On the Board at Washington Global:

How does a dry erase marker remove permanent marker?

by Ms. Kimberly Fuller

As a teacher, there have been so many times my class, and I have been fully engaged in the teaching process. All of a sudden I go to write down a wonderful thought from a knowledgeable student on the whiteboard when unexpectedly my heart drops! I can't believe I just wrote on the board with a permanent marker. What am I going to do? HELP!!

Let’s start with the four core ingredients used in the formulation of ink: water, additives, solvent, and preservatives. The solvent varies in each type of marker while the other ingredients remain fixed. Both permanent and dry erase markers contain a dye or pigment in an organic solvent. The main difference is in the added polymer. Permanent markers use toluene and xylene in their solvent which gives the markers their ability to leave long-lasting marks. Dry erase markers use the same solvent as permanent markers but add a different polymer which is illustrated below.

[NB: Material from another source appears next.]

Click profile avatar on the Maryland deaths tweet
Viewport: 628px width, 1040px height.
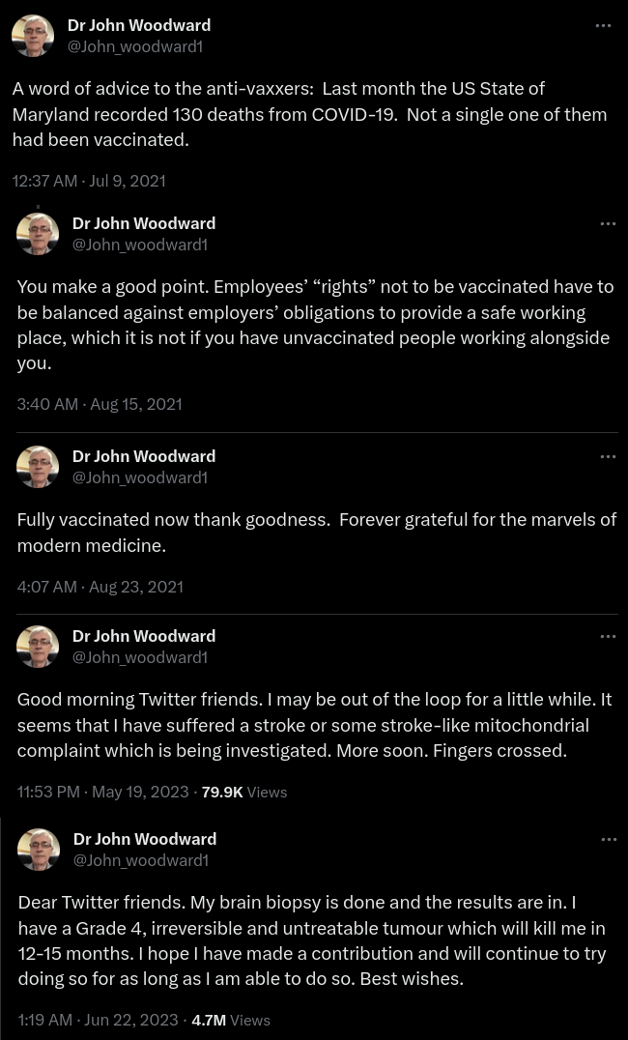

The permanent marker uses a polymer, like an acrylate, that joins the coloring agent to the surface, fundamentally through van der Waals forces, and is not water soluble. The colorant is also more likely to be pigmented which usually have lower water solubility than dyes. Initially, the solvent in permanent markers tended to be xylene, but because of concerns over possible toxicity (especially as markers were used more and more in schools) many manufacturers switched to the less toxic alcohols, like isopropanol (a/k/a, rubbing alcohol) often along with co-solvents like 2-butoxyethanol and glycols.

Images from Happy Atoms

But how does a dry erase marker remove permanent markers? Dry erase markers contain a chemical solvent made of alcohol, which happens to be an excellent solvent for the pigments in permanent markers. So picture this, when the teacher writes with a permanent marker, the marker adheres to the board. When he or she traces over it with a dry erase marker, they're adding pigment and solvent to the board. The solvent dissolves the permanent marker underneath and allows each part - dry-erase pigment, permanent marker ink, and the solvent - to be wiped away. Voila Magic!

It may be confusing to wrap your head around the fact that tracing on top of a permanent marker is the best way to remove it, but useful coincidences like this happen every day. When you’re able to understand and appreciate the science that’s going on behind the scenes, it all becomes a bit more clear–and sometimes clean.


  • Additives - a substance added to something in small quantities, typically to improve or preserve it
  • Solvent - the substance doing the dissolving; a substance that dissolves a solute (a chemically distinct liquid, solid or gas), resulting in a solution
  • Preservatives - a substance used to preserve foodstuffs, wood, or other materials against decay
  • Organic solvent - a chemical class of compound; they share a common structure (at least 1 carbon atom and 1 hydrogen atom) and have a lower density than water, which means they are lighter than and will form a layer on top of water.
  • Polymer - a substance that has a molecular structure consisting chiefly or entirely of a large number of similar units bonded together
  • Van der Waals forces - a general term used to define the attraction of intermolecular forces between molecules. There are two kinds of Van der Waals forces: weak London Dispersion Forces and stronger dipole-dipole forces.